Tuesday, July 15, 2008

Thoughts on trail running shoes

First of all, Central Oregon is a unique market when it comes to running. Many of us have the opportunity to run on trails a majority of the time if not exclusively. Unfortunately, it’s not like that most places. These shoe companies that go to great lengths to design and execute fantastic road shoes often treat trail shoes as an after thought. The market for trail shoes outside of Bend is a fraction of the road market. Conversely, the outdoor companies that are trying to capitalize on the popularity of running shoes often struggle to make shoes that compete with the balance and ride of good road running shoes. These are generalities and of course there are examples of good trail shoes from running and outdoor companies. My point is that there are fewer options and the options don’t always address all the fit and biomechanical needs of every runner.

Should a trail shoe address stability in the same way that a road shoe does?

This is a loaded question and one that depends on many factors? How rugged are the trails? Is the runner accustomed to the terrain? Is the runner used to supportive shoes? The case could be made (and has been) that medial stability to address pronation is worthless in a trail shoe because foot strike is so inconsistent that the runner will ultimately need to adapt.

That’s great in theory, but I’ve helped many a hearty runner who finds that they need stability and cushioning in their trail shoes just as they do in any running shoe. I love trail shoes and I’ll grasp at straws with shoes in this category because we have more demand than we have great shoes.
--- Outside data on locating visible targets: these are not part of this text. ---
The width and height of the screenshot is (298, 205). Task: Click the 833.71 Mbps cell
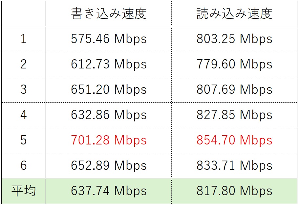[234, 166]
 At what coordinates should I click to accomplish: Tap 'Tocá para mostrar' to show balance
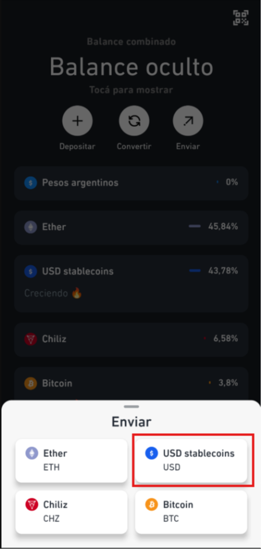[131, 90]
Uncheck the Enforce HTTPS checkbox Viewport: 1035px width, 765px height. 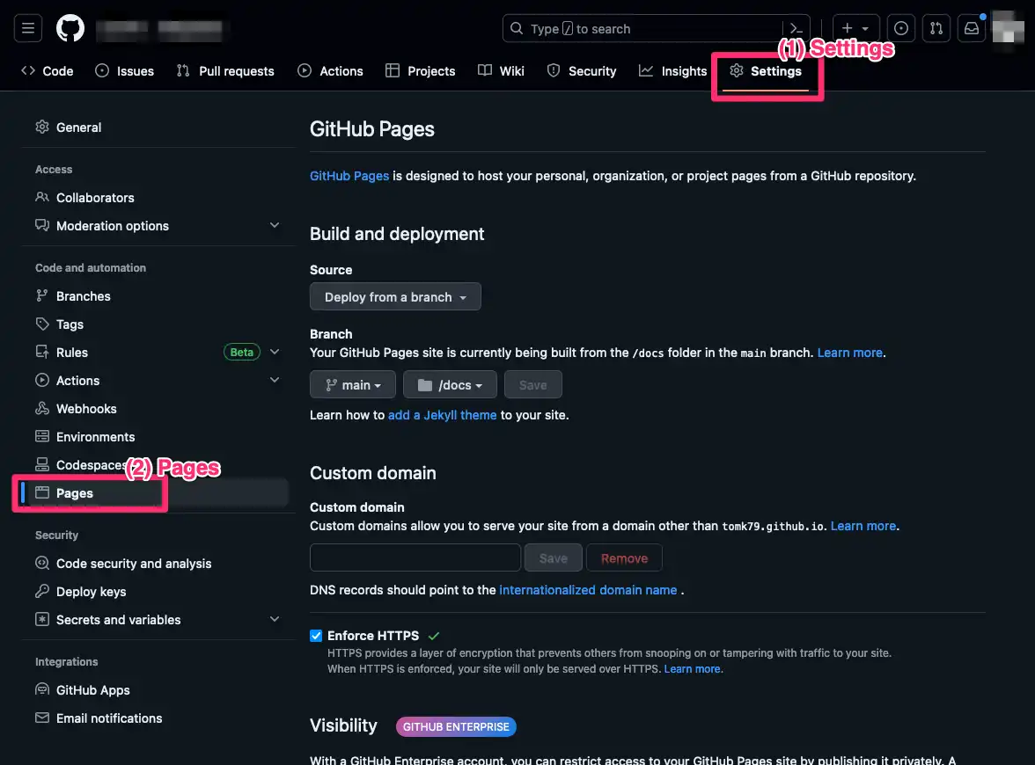coord(316,636)
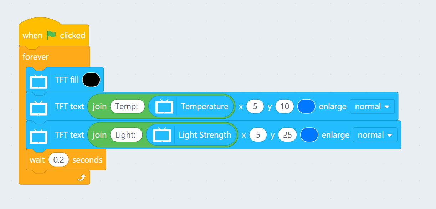Screen dimensions: 436x209
Task: Edit the wait 0.2 seconds value
Action: coord(58,160)
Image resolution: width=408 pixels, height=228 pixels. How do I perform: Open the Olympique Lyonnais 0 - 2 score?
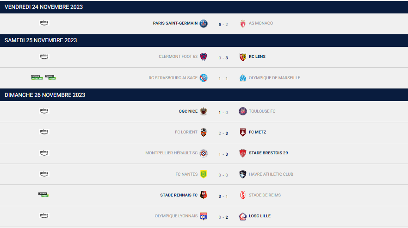pyautogui.click(x=223, y=217)
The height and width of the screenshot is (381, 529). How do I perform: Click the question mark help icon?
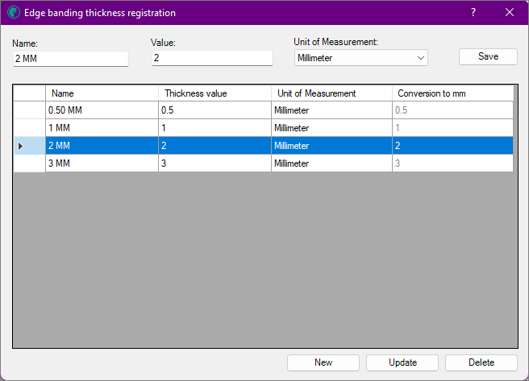tap(473, 12)
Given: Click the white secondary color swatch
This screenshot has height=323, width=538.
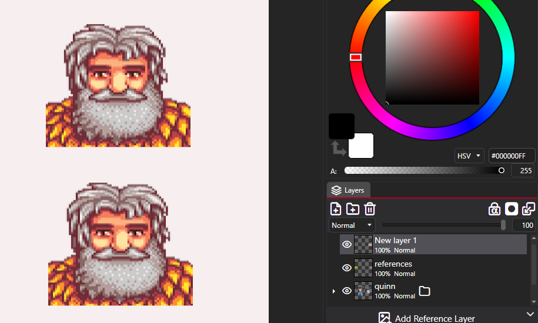Looking at the screenshot, I should tap(361, 146).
When something really works in trail shoes we tend to have great luck with them.

Is it a running shoe or a hiking shoe?

The two are pretty convoluted anymore. I certainly have my biases with individual shoes. We distinguish between the two based on whether we’d want to run in them ourselves. But who am I to say a shoe isn’t a running shoe when someone runs forever in them. We sometimes carry shoes that the manufacturer calls a running shoe but we think of it as more of a hiking shoe. Often such shoes can work well for certain ultra runners, hikers or people just in need of great stable footwear.

What about all the minimalist trail shoes?
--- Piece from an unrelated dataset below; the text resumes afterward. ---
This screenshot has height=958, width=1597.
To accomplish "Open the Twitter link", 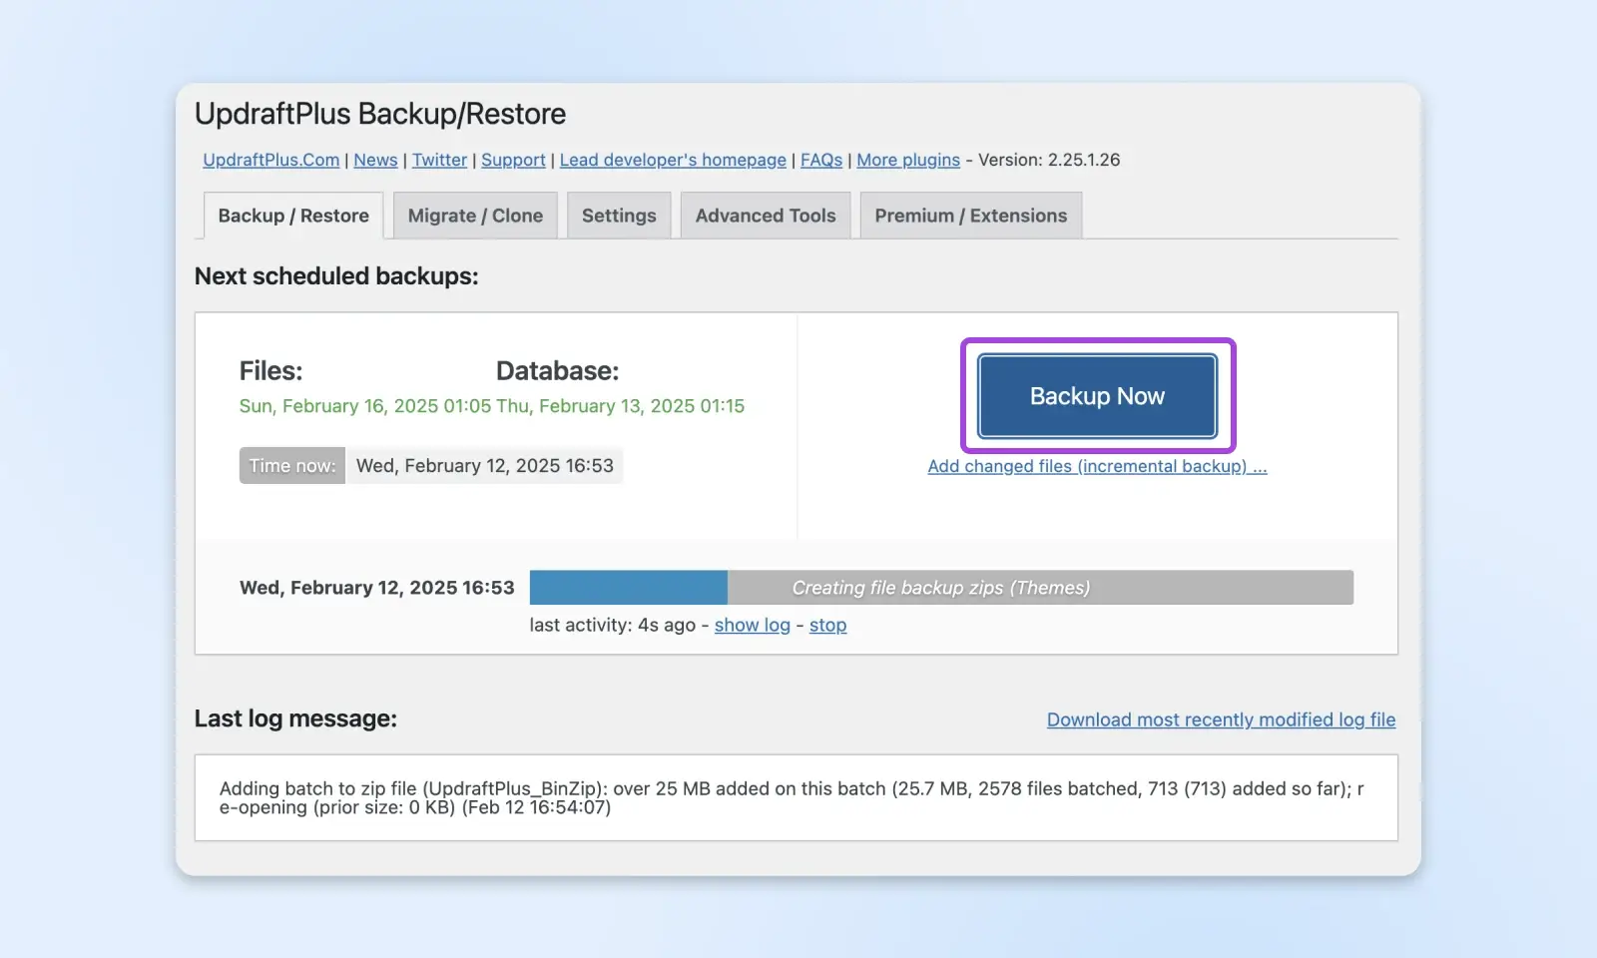I will coord(439,160).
This is an ever growing category in both the running world and the cosmetics driven side of the footwear world. I’m a fan on the running side and often stock them at the FootZone, but they are limited in that the runner must be willing to adapt to a lower profile, less cushioned ride. Many runners will find that these shoes simply don’t have the support and or substance that they need to cover the mileage they’re interested in. Others will find this is the perfect thing for that close to the trail, nimble experience.


Thursday, July 10, 2008

FZ Hash!

My it was warm, but the beer was cold and the 30+ of you who showed up we're all smiling by the end. Based on the post-hash enthusiasm, I'm guessing the next go round will draw a few more. This is a great style of run to keep the FRB's (Front Running Bastards) in close proximity to the DFL's (Dead F'ing Last). Mark Wednesday, August 6th on your calendar in pencil for the next one. We'll let you know when to trace it in marker.

On On! teague

Thursday, July 3, 2008

Trail Work

Tonight was the first of 3 trail work nights that the FootZone will organize along with COTA (Central Oregon Trail Alliance). Since some genius (Me) picked the day before the 4th of July to do trail work we had only 5 hearty souls out there making trail at the new Wanoga trail system. We all worked hard and managed to get quite a bit of trail smoothed out. Thanks to those that showed up and we will see those that didn't at the next session on August 7th. Check the F'zone website www.footzonebend.com for updates on the next COTA/FootZone trail building extravaganza.